What am I doing wrong?
Can someone give an advice?

I’ve only had a really quick look at your code - I can have a more in depth look if this suggestion doesn’t work.

Specifically, I’m looking at your train function. It looks as though you’re trying to zero_grad() your model - not your optimizer. My suggestion would be to refactor your train function have:

zero_grad() your optimizer, to avoid accumulating gradients. Usually do this at the start of your training loop.

Actually my notebook is modified version of that nice notebook in which there’s no optimizer and SGD is obtained by manual subtracting of gradients.

This way first we zero our net grads:

rnn.zero_grad()

After that we get output of net and calculate our loss:

loss = criterion(output, category_tensor)
Next we calculate derivatives via backward():

loss.backward()

and finally manual subtracting:

for p in rnn.parameters():
p.data.add_(-learning_rate, p.grad.data)

What I’ve changed in that is that I replace random data point choosing by creating train/validation datasets and add loss output.
But I can’t find the place where I spoil something.
Can you pls take another look at that?

And after every such training I got different confusion matrices which have the same pattern:
only one category was classified for whole dataset (maybe with some noise).
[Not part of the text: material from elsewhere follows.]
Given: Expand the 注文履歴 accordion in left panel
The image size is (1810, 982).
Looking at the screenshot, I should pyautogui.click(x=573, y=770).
I am not really familiar with RNNs, but looking at your code, I see hidden.detach_(), which removes the variable from the computation graph and therefore may cause your error. Here’s a link that explains what detach() does.

Yes, I did.
But there were no data set splitting into train/valid and data points were chosen by random.
So I only added data splitting.
The most confusing moment is that in confusion matrix is “active” only one category column (screens above) after every next training

The loss difference between training and validation suggests overfitting, which is normal considering that your model seems to always be predicting the same class, as shown in the confusion matrix.

I’m afraid I can’t be of more help, but I would try to find where your model and the one from the tutorial diverge (check if the variable hidden is similar in both cases).